What do we do about promoting freedom as our core value to the peoples of unfree allies?
It’s a truly interesting book, and a reminder that there is litte that we have to deal with that we can’t learn something about from the past.
A definite find.
I’ve read something linked to it this morning:
“Jihadist booted from government lexicon”:http://ap.google.com/article/ALeqM5i3X6Gha4z-MCq9pU0vC4FWqDCXrwD908CUGO0
AL —
The problem stems from an abundance of riches and peace, over generations, and the prism of the Cold War. Liberals look at the opposition, with no aircraft carriers or ICMBs capable of hitting the US (for now) and societies that can’t pick up litter or restrain sewage from flowing down main streets of their capital cities, and see no threat. Or if there is a threat, the rich and powerful US created it and we deserve it.

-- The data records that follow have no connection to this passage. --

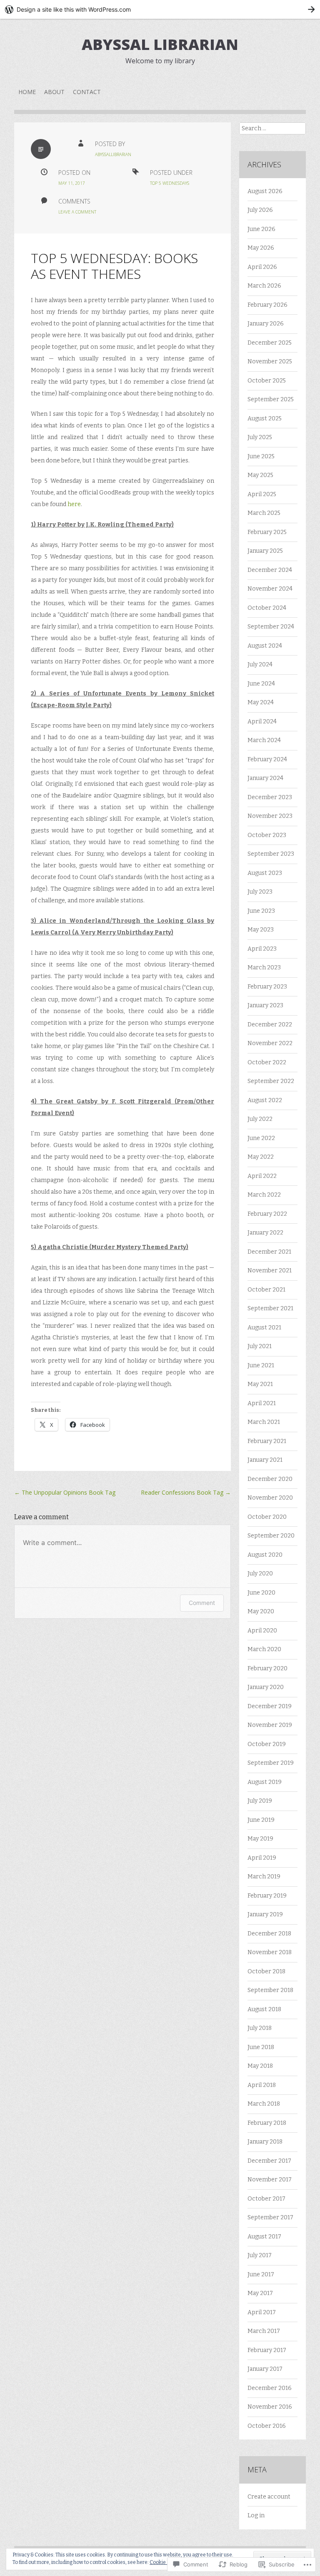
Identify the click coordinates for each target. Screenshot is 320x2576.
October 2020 (267, 1516)
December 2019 (270, 1706)
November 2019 (270, 1725)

You’ll see liberal after liberal after liberal celebrating 9/11: Susan Sontag, Bill Maher, Elizabeth Wurtzel, Norman Mailer, etc.
This is a view created by too much cradle-to-grave coddling. A nation of Eric Cartmans, in other words. Where threats that are real are dismissed and “ManBearPig” is created as a phony threat to be fake-vanquished.
The reality is far darker. Globalization means technology spreads to North Korea (nukes for sale!) or Pakistan (a bunch of tribes with a flag) and soon, Iran (a theocratic rabble). Tribes with a flag can kill American cities. This is a fact. There is nothing to stop them except guaranteed death of the tribes that every tribe member understands.
We are too rich, fat, lazy, and comfortable to see the disaster looming so spend time on status-mongering and moralizing and fake not real threats.
In fact we make it worse, though cultural contact that promotes: individualism, individual choice, rule of law not God, nationalism and nation building, and individual rights.
This destroys the tribal basis for a society. It encourages women to read, to work outside the home, to become educated, to assert individual rights under the law, for people to think for themselves and decide for themselves, to become individuals instead of tribe members. Any and all of which destroy a tribe.
It is a guarantee for war, but a tribal war. Where true to tribal norms, there are no noncombatants, no rules. Just killing.
The ugly, tragic answer is that the wealth and security built up by generations makes no real appreciation of the threat possible. Until we lose several cities to nuclear truck bombs.